荧光法测定果蔬及饮料中的抗坏血酸
新编实验
荧光法测定果蔬及饮料中的抗坏血酸
实验目的
掌握分子荧光分析法的基本原理;了解Rf530荧光仪的使用方法;熟悉荧光法测定果蔬及饮料中的抗坏血酸含量的方法。
实验原理
维生素C 又名抗坏血酸,自然界存在的有L型、D型两种,D型的生物活性仅为L型的1/10。维生素C 广泛存在于植物组织中,新鲜的水果、蔬菜中含量都很丰富。维生素C 具有较强的还原性,对光敏感,氧化后的产物称为脱氢抗坏血酸,仍然具有生理活性,进一步水解则生成2,3-二酮古乐糖酸,失去生理作用。食品分析中的所谓总抗坏血酸是指抗坏血酸和脱氢抗坏血酸二者的总量,不包括二酮古乐糖酸和进一步的氧化产物。

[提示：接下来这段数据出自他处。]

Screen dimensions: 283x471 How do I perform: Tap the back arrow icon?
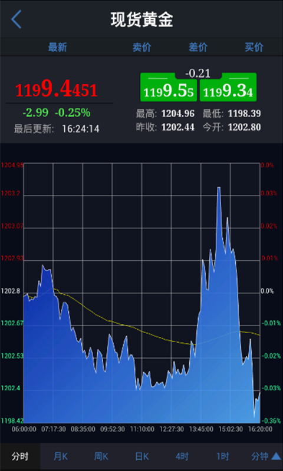tap(17, 19)
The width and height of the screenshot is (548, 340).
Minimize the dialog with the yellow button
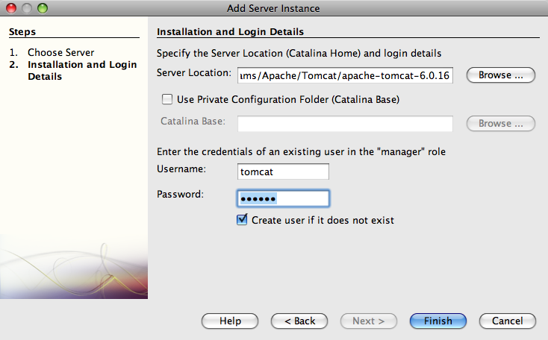coord(27,8)
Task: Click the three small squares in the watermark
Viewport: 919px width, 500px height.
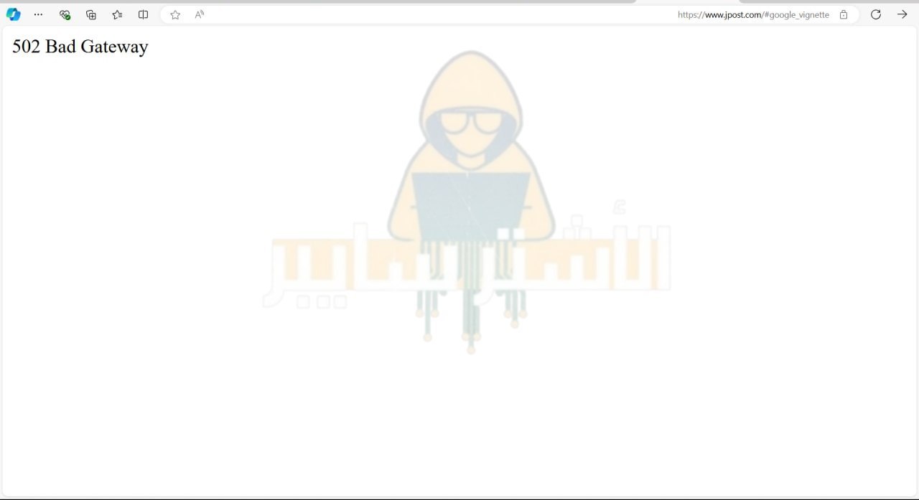Action: tap(322, 302)
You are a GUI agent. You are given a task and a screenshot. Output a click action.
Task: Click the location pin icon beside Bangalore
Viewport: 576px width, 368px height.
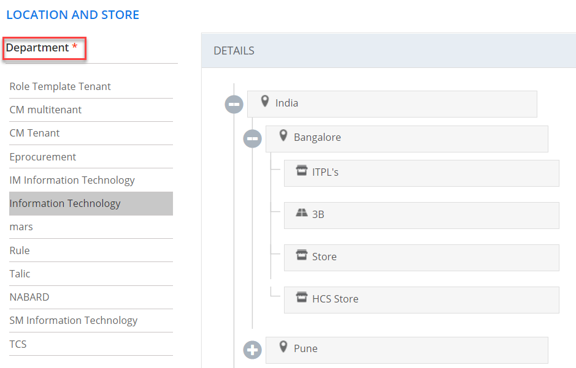283,136
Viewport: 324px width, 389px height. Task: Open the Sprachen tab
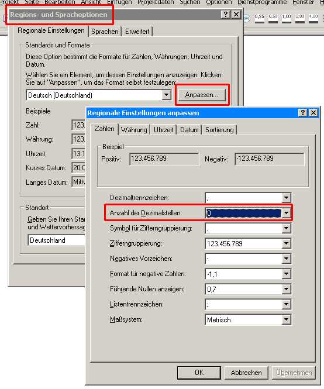tap(105, 32)
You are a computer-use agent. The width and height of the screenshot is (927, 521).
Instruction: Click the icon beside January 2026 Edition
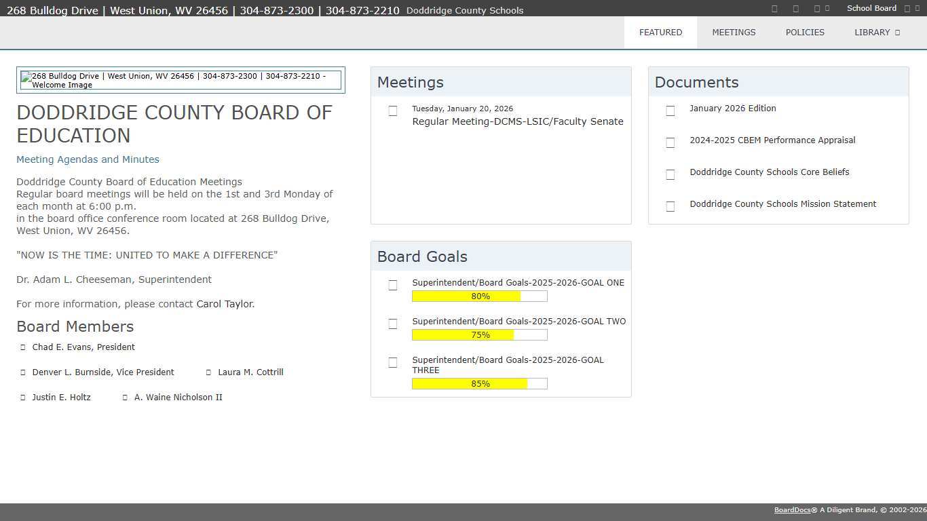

测定维生素C 的常用方法有靛酚滴定法、苯肼比色法、荧光法和高效液相色谱法等。靛酚滴定法测定的是还原型抗坏血酸,该法简便,也较灵敏,但特异性差,样品中的其它还原性物质(如Fe2+、Sn2+、Cu+等)会干扰测定,测定结果往往偏高。苯肼比色法和荧光比色法测得的都是抗坏血酸和脱氢抗坏血酸的总量,其中以荧光法受干扰的影响较小,准确度较高。高效液相色谱法可以同时测得抗坏血酸和脱氢抗坏血酸的含量,选择性好、准确度高、重现性好,但对样品前处理要求高。

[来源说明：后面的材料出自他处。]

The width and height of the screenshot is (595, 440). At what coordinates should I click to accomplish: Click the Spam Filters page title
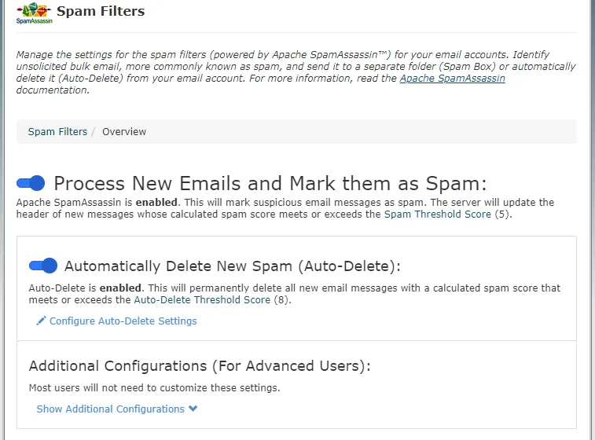101,11
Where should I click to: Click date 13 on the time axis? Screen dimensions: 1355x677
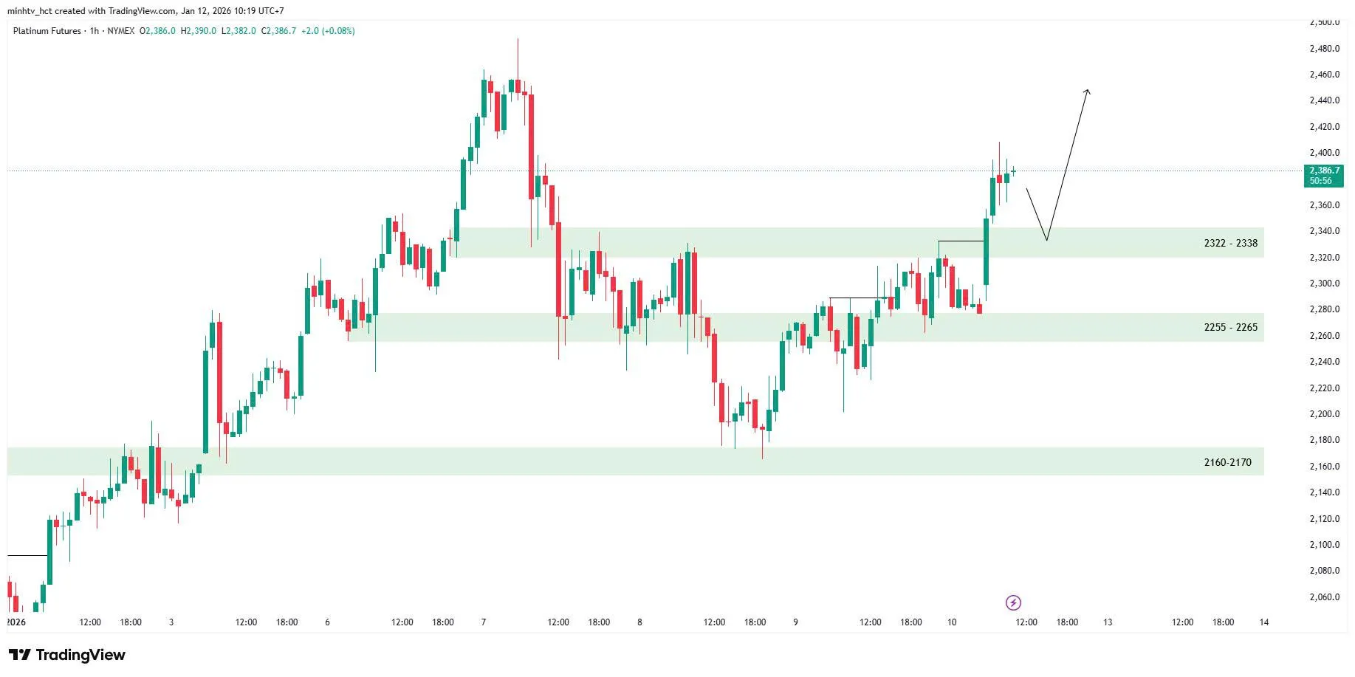(x=1108, y=622)
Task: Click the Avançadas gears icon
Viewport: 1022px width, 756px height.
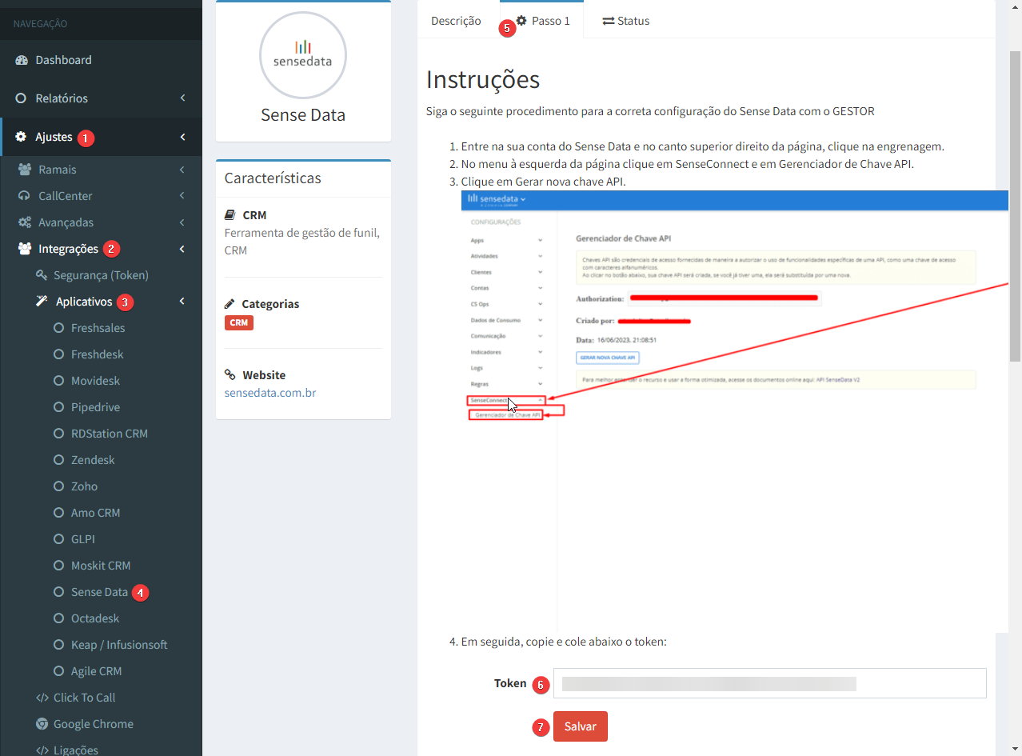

本实验采用的是荧光分析法,其原理是通过将样品中还原型抗坏血酸经铜离子催化被氧化生成脱氢型抗坏血酸后,与邻苯二胺(OPDA)反应生成具有荧光的喹唔啉,依据荧光强度与脱氢抗坏血酸的浓度在一定条件下成正比,测定食物中抗坏血酸的总量。
试剂及仪器
Rf530荧光分光光度计,硫酸铜溶液(2.0 mg/ml),邻苯二胺(0.3 mg/ml),抗坏血酸标准溶液(25.0 mg/L),乙酸-乙酸钠-硫酸缓冲液(pH 5.6)。
实验内容
(1)样品处理
称取一定质量的果蔬(25g左右),加入一定质量的蒸馏水(25g左右),打成匀浆后过滤,取5.0 ml滤液至50 ml容量瓶中,定容,放入冰箱内保存备用。
液体样品不需要处理,或稀释一定倍数后备用。
(2)标准溶液及样品溶液的配制
标准溶液的配制:取6个10 ml 比色管(编号1-6),分别加入0.0、0.2、0.5、1.0、1.5、2.0 ml 抗坏血酸标准溶液,再依次分别加入2.0 ml 缓冲液,0.40 ml 硫酸铜溶液和2.0 ml OPDA溶液,定容至10 ml。20 min后可进行荧光测定。
样品溶液的配制:取1个10 ml 比色管(编号71),加入1.0 ml待测样品溶液,再依次加入2.0 ml 缓冲液,0.40 ml 硫酸铜溶液和2.0 ml OPDA溶液,定容至10 ml。20 min后可进行荧光测定。
(3)荧光激发和发射光谱测定
取6号溶液于荧光比色皿中,在荧光仪上分别扫描其荧光激发光谱及发射光谱:首先以351 nm为激发波长,扫描发射光谱,确定最大发射波长;然后以选定的最大发射波长扫描激发光谱,确定最大激发光波长;最后再以选定的激发波长扫描发射光谱。记录最大激发和发射波长。
(4)标样及样品检测
以选定的最大激发和发射波长,依次测定1-6号标样的荧光强度;在相同条件下,测定的7号样品的荧光强度。
结果处理
标准曲线的绘制:根据1-6号标样的荧光强度,以荧光强度对浓度作图,得到标准曲线。
根据7号样品的荧光强度,在标准曲线上读出样品溶液中抗坏血酸的含量;再根据样品处理及溶液配制过程中的稀释关系计算原始样品中抗坏血酸的含量。
注意事项
(1)本实验全部过程应尽量避光。
(2)邻苯二胺溶液在空气中颜色会逐渐变深,影响荧光衍生反应,故应用棕色瓶配制,在冰箱中保存不超过3天。
(3)不同的样品中抗坏血酸的含量不相同,称取的样品量可酌量增减。